Villages High School is a "charter school in the workplace," meaning only kids whose parents work for the developer or its affiliates may enroll. Juniors at VHS must declare a major, such as culinary arts or health occupations, and even core academic subjects include business lessons.

As the two students stood up front, shifting anxiously from foot to foot, business instructor Cindi Van Nostrand read through their proposal and asked questions. For a few moments, they discussed Top Dog’s potential clientele: the pets of older, difficult-to-please residents, seen by appointment only. “Really, your challenges would be retaining employees and meeting the needs of the customers,” she told them.

After Stephanie and her partner, Daniel Richards, finished explaining the company ownership structure and marketing strategy they’d devised, Van Nostrand gave them a loud ovation. “Good job,” the 45-year-old said from the back of the room. “Very good job.”

At Villages High, a unique creation of local development company The Villages Of Lake-Sumter Inc., the curriculum is serious business. Under its charter agreement with the Sumter County school district, the school must provide the academic basics, from algebra to English to physics. But the lessons are unapologetically business oriented.
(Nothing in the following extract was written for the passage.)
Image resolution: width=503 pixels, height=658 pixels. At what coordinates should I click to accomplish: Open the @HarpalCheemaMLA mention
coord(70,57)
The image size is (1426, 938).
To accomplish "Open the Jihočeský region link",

Stephanie and Daniel’s class, for example, might sound like Introduction to Marketing, but at VHS, it’s considered an art course.

After their presentation, the pair handed out business cards. “Top Dog Pet Photography,” they read. “Where Every Dog Is Top Dog.” Fine arts instructor Tina Jones, who cotaught the class with Van Nostrand, later pointed out an art angle to the project: the small, smiling-canine logo Daniel had created for the cards.
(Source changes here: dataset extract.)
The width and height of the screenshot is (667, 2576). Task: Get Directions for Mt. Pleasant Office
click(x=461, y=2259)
It’s not the way the arts are normally taught, but at this high school, which economic-development groups and education observers call rare, it’s literally business as usual.

Besides injecting business ideas and skills into core classes, the 400-student VHS requires most students to take an entrepreneurship class, and all must choose one of five majors: culinary arts, graphic arts, health occupations, art/ communication, or Advanced Placement. Math courses include segments on profit and loss statements, and in history class, students learn about the Federal Reserve’s control of inflation rates.

“We want the students to be engaged and feel that their school work is something real,” Van Nostrand said of the curriculum, “something that works out there in the world.”

Not everyone thinks that public schools should be dealing in price-point comparisons and flow charts, however.

“A lot of teaching business skills is just propaganda,” said David Gabbard, an education professor at East Carolina University. “It teaches students to be consumers, not thinkers.” Good public schools, he argued, prepare students to be future citizens, instilling in them a strong curiosity and desire for truth by teaching math, English, and the sciences.

Despite critics' claims that Villages High only produces consumers, former business teacher Cindi Van Nostrand says, "The students are learning real-world skills and a level of critical thinking."

Van Nostrand, who’d been working in the corporate sector for a couple of decades, and was teaching for the first time last fall, couldn’t disagree more. “The students,” she said, “are learning real-world skills and a level of critical thinking.”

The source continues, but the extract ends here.